Rewrite the records below, changing "Where should I click to" to "Where do I click to" everywhere it occurs and keeping every other part of every record unchanged.

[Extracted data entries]
-- start --
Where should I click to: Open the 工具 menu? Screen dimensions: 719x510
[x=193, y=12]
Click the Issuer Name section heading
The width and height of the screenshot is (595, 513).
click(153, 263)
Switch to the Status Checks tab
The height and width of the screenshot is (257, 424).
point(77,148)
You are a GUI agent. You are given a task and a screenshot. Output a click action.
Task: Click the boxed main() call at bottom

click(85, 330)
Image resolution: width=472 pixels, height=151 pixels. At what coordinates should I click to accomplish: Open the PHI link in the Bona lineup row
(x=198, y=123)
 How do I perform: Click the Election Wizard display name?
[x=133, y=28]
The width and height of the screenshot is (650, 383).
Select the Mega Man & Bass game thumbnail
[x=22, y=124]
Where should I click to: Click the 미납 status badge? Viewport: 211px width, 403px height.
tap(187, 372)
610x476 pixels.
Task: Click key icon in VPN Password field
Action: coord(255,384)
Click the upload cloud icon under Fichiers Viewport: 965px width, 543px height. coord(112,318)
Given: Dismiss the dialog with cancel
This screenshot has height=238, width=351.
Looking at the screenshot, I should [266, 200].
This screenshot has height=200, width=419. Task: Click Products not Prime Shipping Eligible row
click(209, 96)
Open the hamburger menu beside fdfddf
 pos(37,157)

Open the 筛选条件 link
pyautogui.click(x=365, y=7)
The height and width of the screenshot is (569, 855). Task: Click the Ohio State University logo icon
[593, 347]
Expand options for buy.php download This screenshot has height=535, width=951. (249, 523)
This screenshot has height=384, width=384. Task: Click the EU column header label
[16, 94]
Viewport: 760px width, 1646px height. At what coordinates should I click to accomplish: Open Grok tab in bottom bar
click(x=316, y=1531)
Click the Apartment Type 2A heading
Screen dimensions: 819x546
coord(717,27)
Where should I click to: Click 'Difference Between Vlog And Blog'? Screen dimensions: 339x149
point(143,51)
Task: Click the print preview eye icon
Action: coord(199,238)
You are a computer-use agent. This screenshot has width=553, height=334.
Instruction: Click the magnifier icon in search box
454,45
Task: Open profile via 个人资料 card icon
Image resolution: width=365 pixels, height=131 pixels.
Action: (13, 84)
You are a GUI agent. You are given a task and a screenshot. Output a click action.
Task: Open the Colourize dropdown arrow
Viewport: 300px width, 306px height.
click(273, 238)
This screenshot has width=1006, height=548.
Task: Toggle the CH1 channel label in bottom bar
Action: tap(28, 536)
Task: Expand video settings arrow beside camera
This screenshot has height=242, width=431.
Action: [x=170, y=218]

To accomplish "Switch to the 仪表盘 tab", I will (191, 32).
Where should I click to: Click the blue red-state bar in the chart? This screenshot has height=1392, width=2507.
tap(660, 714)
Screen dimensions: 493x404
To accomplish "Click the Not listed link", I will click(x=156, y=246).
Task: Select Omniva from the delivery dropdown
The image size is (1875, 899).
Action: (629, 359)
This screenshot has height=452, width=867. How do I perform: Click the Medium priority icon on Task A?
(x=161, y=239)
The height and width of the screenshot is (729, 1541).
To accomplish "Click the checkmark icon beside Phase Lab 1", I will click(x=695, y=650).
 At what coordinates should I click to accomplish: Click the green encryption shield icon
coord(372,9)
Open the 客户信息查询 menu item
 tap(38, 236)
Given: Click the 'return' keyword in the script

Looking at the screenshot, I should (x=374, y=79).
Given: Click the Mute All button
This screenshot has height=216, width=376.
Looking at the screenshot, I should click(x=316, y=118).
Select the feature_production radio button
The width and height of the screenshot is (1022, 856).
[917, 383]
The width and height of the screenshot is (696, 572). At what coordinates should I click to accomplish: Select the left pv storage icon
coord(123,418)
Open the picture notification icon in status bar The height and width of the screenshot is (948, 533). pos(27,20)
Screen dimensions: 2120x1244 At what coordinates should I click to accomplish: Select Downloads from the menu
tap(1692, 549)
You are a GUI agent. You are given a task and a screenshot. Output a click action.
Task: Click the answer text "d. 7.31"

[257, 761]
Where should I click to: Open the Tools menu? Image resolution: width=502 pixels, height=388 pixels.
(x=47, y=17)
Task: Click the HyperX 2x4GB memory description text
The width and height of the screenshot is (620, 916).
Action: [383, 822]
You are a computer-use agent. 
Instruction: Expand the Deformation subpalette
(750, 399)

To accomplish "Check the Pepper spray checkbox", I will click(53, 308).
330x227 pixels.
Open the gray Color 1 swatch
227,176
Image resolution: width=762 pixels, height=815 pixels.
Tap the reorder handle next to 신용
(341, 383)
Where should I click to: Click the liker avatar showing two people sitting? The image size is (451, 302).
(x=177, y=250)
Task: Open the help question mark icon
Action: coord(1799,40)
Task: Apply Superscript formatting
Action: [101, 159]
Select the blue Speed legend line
-- end --
■ **Written answer**
Where do I click to: Open the 工具 menu? Screen dimensions: 719x510
[x=193, y=12]
Click the Issuer Name section heading
The width and height of the screenshot is (595, 513).
click(153, 263)
Switch to the Status Checks tab
The height and width of the screenshot is (257, 424).
point(77,148)
You are a GUI agent. You are given a task and a screenshot. Output a click action.
Task: Click the boxed main() call at bottom

click(85, 330)
Image resolution: width=472 pixels, height=151 pixels. At what coordinates should I click to accomplish: Open the PHI link in the Bona lineup row
(x=198, y=123)
 How do I perform: Click the Election Wizard display name?
[x=133, y=28]
The width and height of the screenshot is (650, 383).
Select the Mega Man & Bass game thumbnail
[x=22, y=124]
Where do I click to: Click the 미납 status badge? Viewport: 211px width, 403px height.
tap(187, 372)
610x476 pixels.
Task: Click key icon in VPN Password field
Action: coord(255,384)
Click the upload cloud icon under Fichiers Viewport: 965px width, 543px height. coord(112,318)
Given: Dismiss the dialog with cancel
This screenshot has height=238, width=351.
Looking at the screenshot, I should [266, 200].
This screenshot has height=200, width=419. Task: Click Products not Prime Shipping Eligible row
click(209, 96)
Open the hamburger menu beside fdfddf
 pos(37,157)

Open the 筛选条件 link
pyautogui.click(x=365, y=7)
The height and width of the screenshot is (569, 855). Task: Click the Ohio State University logo icon
[593, 347]
Expand options for buy.php download This screenshot has height=535, width=951. (249, 523)
This screenshot has height=384, width=384. Task: Click the EU column header label
[16, 94]
Viewport: 760px width, 1646px height. At what coordinates should I click to accomplish: Open Grok tab in bottom bar
click(x=316, y=1531)
Click the Apartment Type 2A heading
Screen dimensions: 819x546
coord(717,27)
Where do I click to: Click 'Difference Between Vlog And Blog'? Screen dimensions: 339x149
point(143,51)
Task: Click the print preview eye icon
Action: coord(199,238)
You are a computer-use agent. This screenshot has width=553, height=334.
Instruction: Click the magnifier icon in search box
454,45
Task: Open profile via 个人资料 card icon
Image resolution: width=365 pixels, height=131 pixels.
Action: (13, 84)
You are a GUI agent. You are given a task and a screenshot. Output a click action.
Task: Open the Colourize dropdown arrow
Viewport: 300px width, 306px height.
click(273, 238)
This screenshot has width=1006, height=548.
Task: Toggle the CH1 channel label in bottom bar
Action: tap(28, 536)
Task: Expand video settings arrow beside camera
This screenshot has height=242, width=431.
Action: [x=170, y=218]

To accomplish "Switch to the 仪表盘 tab", I will (191, 32).
Where do I click to: Click the blue red-state bar in the chart? This screenshot has height=1392, width=2507.
tap(660, 714)
Screen dimensions: 493x404
To accomplish "Click the Not listed link", I will click(x=156, y=246).
Task: Select Omniva from the delivery dropdown
The image size is (1875, 899).
Action: (629, 359)
This screenshot has height=452, width=867. How do I perform: Click the Medium priority icon on Task A?
(x=161, y=239)
The height and width of the screenshot is (729, 1541).
To accomplish "Click the checkmark icon beside Phase Lab 1", I will click(x=695, y=650).
 At what coordinates should I click to accomplish: Click the green encryption shield icon
coord(372,9)
Open the 客户信息查询 menu item
 tap(38, 236)
Given: Click the 'return' keyword in the script

Looking at the screenshot, I should (x=374, y=79).
Given: Click the Mute All button
This screenshot has height=216, width=376.
Looking at the screenshot, I should click(x=316, y=118).
Select the feature_production radio button
The width and height of the screenshot is (1022, 856).
[917, 383]
The width and height of the screenshot is (696, 572). At what coordinates should I click to accomplish: Select the left pv storage icon
coord(123,418)
Open the picture notification icon in status bar The height and width of the screenshot is (948, 533). pos(27,20)
Screen dimensions: 2120x1244 At what coordinates should I click to accomplish: Select Downloads from the menu
tap(1692, 549)
You are a GUI agent. You are given a task and a screenshot. Output a click action.
Task: Click the answer text "d. 7.31"

[257, 761]
Where do I click to: Open the Tools menu? Image resolution: width=502 pixels, height=388 pixels.
(x=47, y=17)
Task: Click the HyperX 2x4GB memory description text
The width and height of the screenshot is (620, 916).
Action: [383, 822]
You are a computer-use agent. 
Instruction: Expand the Deformation subpalette
(750, 399)

To accomplish "Check the Pepper spray checkbox", I will click(53, 308).
330x227 pixels.
Open the gray Color 1 swatch
227,176
Image resolution: width=762 pixels, height=815 pixels.
Tap the reorder handle next to 신용
(341, 383)
Where do I click to: Click the liker avatar showing two people sitting? The image size is (451, 302).
(x=177, y=250)
Task: Open the help question mark icon
Action: coord(1799,40)
Task: Apply Superscript formatting
Action: [101, 159]
Select the blue Speed legend line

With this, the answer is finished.